§ **WHAT IS BEING ASKED**
Every entry needs to be duplicated exactly.

[INPUT FOR THIS TASK Boundary: Start]

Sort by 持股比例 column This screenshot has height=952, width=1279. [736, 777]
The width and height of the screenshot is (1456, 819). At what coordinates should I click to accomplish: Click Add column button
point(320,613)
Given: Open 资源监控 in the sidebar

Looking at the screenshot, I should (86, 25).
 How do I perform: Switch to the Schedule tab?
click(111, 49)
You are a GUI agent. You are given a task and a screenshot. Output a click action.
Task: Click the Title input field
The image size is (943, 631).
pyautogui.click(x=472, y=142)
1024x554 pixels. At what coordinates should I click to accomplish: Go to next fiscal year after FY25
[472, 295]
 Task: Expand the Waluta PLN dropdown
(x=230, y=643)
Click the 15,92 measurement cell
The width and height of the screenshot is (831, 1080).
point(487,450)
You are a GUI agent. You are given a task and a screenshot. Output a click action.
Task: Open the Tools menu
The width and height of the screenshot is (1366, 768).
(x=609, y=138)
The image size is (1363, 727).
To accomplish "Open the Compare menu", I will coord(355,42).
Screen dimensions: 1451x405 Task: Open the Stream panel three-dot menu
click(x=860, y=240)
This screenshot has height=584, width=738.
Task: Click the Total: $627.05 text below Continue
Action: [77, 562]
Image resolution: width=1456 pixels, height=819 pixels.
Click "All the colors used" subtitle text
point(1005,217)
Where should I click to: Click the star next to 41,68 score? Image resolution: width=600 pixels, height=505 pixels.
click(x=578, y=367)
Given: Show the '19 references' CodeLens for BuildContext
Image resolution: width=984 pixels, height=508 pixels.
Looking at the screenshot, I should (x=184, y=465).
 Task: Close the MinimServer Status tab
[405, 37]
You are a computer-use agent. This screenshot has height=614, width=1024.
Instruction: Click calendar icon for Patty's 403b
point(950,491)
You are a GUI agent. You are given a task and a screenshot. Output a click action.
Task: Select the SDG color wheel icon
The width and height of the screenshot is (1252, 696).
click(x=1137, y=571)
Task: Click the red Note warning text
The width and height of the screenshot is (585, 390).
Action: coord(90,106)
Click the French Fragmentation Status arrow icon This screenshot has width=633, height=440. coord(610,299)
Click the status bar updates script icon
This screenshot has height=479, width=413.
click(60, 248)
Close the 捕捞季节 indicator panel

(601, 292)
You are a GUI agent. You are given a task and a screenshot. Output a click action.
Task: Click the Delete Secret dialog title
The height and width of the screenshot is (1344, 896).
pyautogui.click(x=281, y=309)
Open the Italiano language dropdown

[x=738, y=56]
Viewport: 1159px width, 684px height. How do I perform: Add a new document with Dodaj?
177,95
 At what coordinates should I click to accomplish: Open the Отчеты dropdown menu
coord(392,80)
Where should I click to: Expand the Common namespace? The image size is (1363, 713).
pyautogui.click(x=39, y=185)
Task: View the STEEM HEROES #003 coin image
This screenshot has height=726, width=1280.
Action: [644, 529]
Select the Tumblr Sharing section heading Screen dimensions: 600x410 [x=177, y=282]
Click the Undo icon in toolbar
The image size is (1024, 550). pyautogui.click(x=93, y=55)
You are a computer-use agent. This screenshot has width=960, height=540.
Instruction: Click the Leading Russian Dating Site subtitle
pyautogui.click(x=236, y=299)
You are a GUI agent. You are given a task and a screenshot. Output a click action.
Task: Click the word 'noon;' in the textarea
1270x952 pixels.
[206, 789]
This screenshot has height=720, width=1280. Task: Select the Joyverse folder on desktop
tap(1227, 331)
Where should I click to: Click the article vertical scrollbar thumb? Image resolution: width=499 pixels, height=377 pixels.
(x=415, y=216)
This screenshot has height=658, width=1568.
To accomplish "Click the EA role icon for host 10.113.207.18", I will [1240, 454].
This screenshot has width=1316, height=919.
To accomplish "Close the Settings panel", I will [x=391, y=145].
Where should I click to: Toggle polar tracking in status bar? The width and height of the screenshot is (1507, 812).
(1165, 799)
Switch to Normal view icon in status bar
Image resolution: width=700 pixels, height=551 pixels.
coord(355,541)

[INPUT FOR THIS TASK Boundary: End]

§ **OUTPUT**
Sort by 持股比例 column This screenshot has height=952, width=1279. [736, 777]
The width and height of the screenshot is (1456, 819). At what coordinates should I click to accomplish: Click Add column button
point(320,613)
Given: Open 资源监控 in the sidebar

Looking at the screenshot, I should (86, 25).
 How do I perform: Switch to the Schedule tab?
click(111, 49)
You are a GUI agent. You are given a task and a screenshot. Output a click action.
Task: Click the Title input field
The image size is (943, 631).
pyautogui.click(x=472, y=142)
1024x554 pixels. At what coordinates should I click to accomplish: Go to next fiscal year after FY25
[472, 295]
 Task: Expand the Waluta PLN dropdown
(x=230, y=643)
Click the 15,92 measurement cell
The width and height of the screenshot is (831, 1080).
point(487,450)
You are a GUI agent. You are given a task and a screenshot. Output a click action.
Task: Open the Tools menu
The width and height of the screenshot is (1366, 768).
(x=609, y=138)
The image size is (1363, 727).
To accomplish "Open the Compare menu", I will coord(355,42).
Screen dimensions: 1451x405 Task: Open the Stream panel three-dot menu
click(x=860, y=240)
This screenshot has height=584, width=738.
Task: Click the Total: $627.05 text below Continue
Action: [77, 562]
Image resolution: width=1456 pixels, height=819 pixels.
Click "All the colors used" subtitle text
point(1005,217)
Where should I click to: Click the star next to 41,68 score? Image resolution: width=600 pixels, height=505 pixels.
click(x=578, y=367)
Given: Show the '19 references' CodeLens for BuildContext
Image resolution: width=984 pixels, height=508 pixels.
Looking at the screenshot, I should (x=184, y=465).
 Task: Close the MinimServer Status tab
[405, 37]
You are a computer-use agent. This screenshot has height=614, width=1024.
Instruction: Click calendar icon for Patty's 403b
point(950,491)
You are a GUI agent. You are given a task and a screenshot. Output a click action.
Task: Select the SDG color wheel icon
The width and height of the screenshot is (1252, 696).
click(x=1137, y=571)
Task: Click the red Note warning text
The width and height of the screenshot is (585, 390).
Action: coord(90,106)
Click the French Fragmentation Status arrow icon This screenshot has width=633, height=440. coord(610,299)
Click the status bar updates script icon
This screenshot has height=479, width=413.
click(60, 248)
Close the 捕捞季节 indicator panel

(601, 292)
You are a GUI agent. You are given a task and a screenshot. Output a click action.
Task: Click the Delete Secret dialog title
The height and width of the screenshot is (1344, 896).
pyautogui.click(x=281, y=309)
Open the Italiano language dropdown

[x=738, y=56]
Viewport: 1159px width, 684px height. How do I perform: Add a new document with Dodaj?
177,95
 At what coordinates should I click to accomplish: Open the Отчеты dropdown menu
coord(392,80)
Where should I click to: Expand the Common namespace? The image size is (1363, 713).
pyautogui.click(x=39, y=185)
Task: View the STEEM HEROES #003 coin image
This screenshot has height=726, width=1280.
Action: [644, 529]
Select the Tumblr Sharing section heading Screen dimensions: 600x410 [x=177, y=282]
Click the Undo icon in toolbar
The image size is (1024, 550). pyautogui.click(x=93, y=55)
You are a computer-use agent. This screenshot has width=960, height=540.
Instruction: Click the Leading Russian Dating Site subtitle
pyautogui.click(x=236, y=299)
You are a GUI agent. You are given a task and a screenshot. Output a click action.
Task: Click the word 'noon;' in the textarea
1270x952 pixels.
[206, 789]
This screenshot has height=720, width=1280. Task: Select the Joyverse folder on desktop
tap(1227, 331)
Where should I click to: Click the article vertical scrollbar thumb? Image resolution: width=499 pixels, height=377 pixels.
(x=415, y=216)
This screenshot has height=658, width=1568.
To accomplish "Click the EA role icon for host 10.113.207.18", I will [1240, 454].
This screenshot has width=1316, height=919.
To accomplish "Close the Settings panel", I will [x=391, y=145].
Where should I click to: Toggle polar tracking in status bar? The width and height of the screenshot is (1507, 812).
(1165, 799)
Switch to Normal view icon in status bar
Image resolution: width=700 pixels, height=551 pixels.
coord(355,541)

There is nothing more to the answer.